What is required -
Reproduce the listing word for word from the line containing "You are a GUI" through its final line, and leave the pictures out of your answer.
━━━━━━━━━━━━━━━━
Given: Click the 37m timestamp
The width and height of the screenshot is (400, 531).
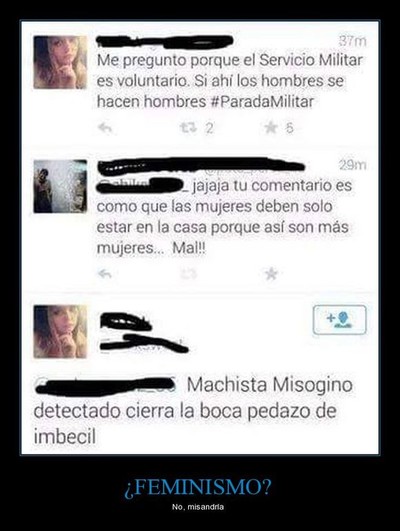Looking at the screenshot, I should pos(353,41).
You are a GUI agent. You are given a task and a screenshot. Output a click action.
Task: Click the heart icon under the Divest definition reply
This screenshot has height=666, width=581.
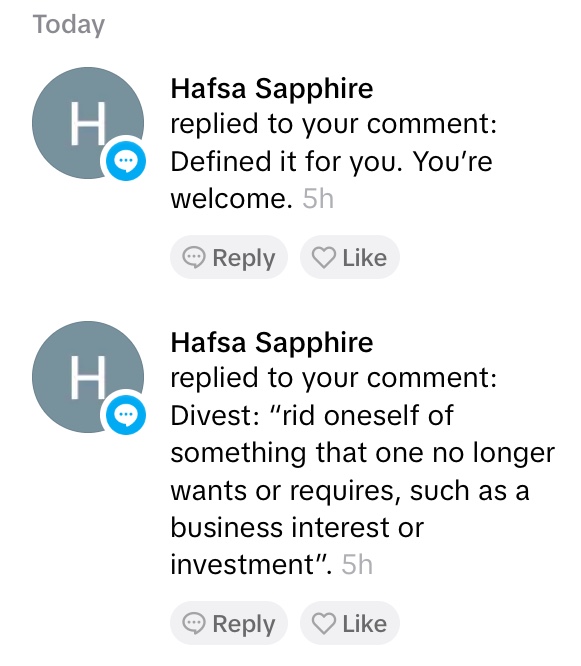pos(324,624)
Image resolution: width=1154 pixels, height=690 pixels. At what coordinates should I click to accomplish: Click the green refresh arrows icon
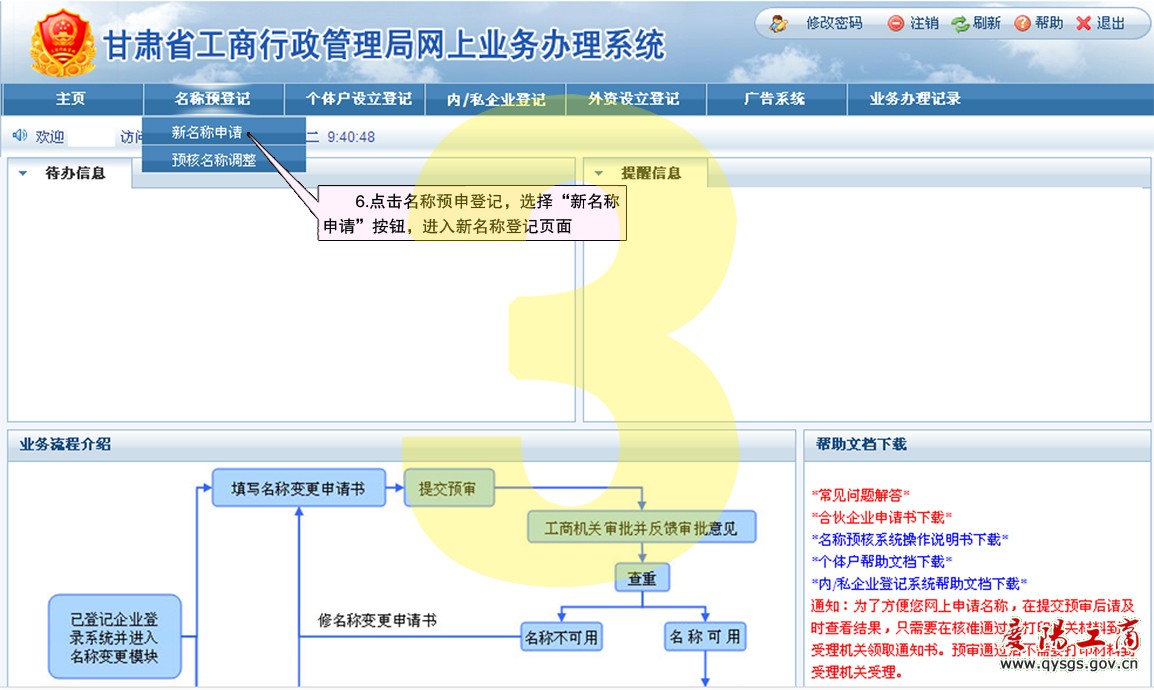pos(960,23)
━━━━━━━━━━━━━━━━
Solution -
You are a GUI agent. You are given a task and a screenshot. Output a click action.
Task: Click the heart icon under the Divest definition reply
This screenshot has height=666, width=581.
pos(324,624)
Image resolution: width=1154 pixels, height=690 pixels. At what coordinates should I click to accomplish: Click the green refresh arrows icon
pos(960,23)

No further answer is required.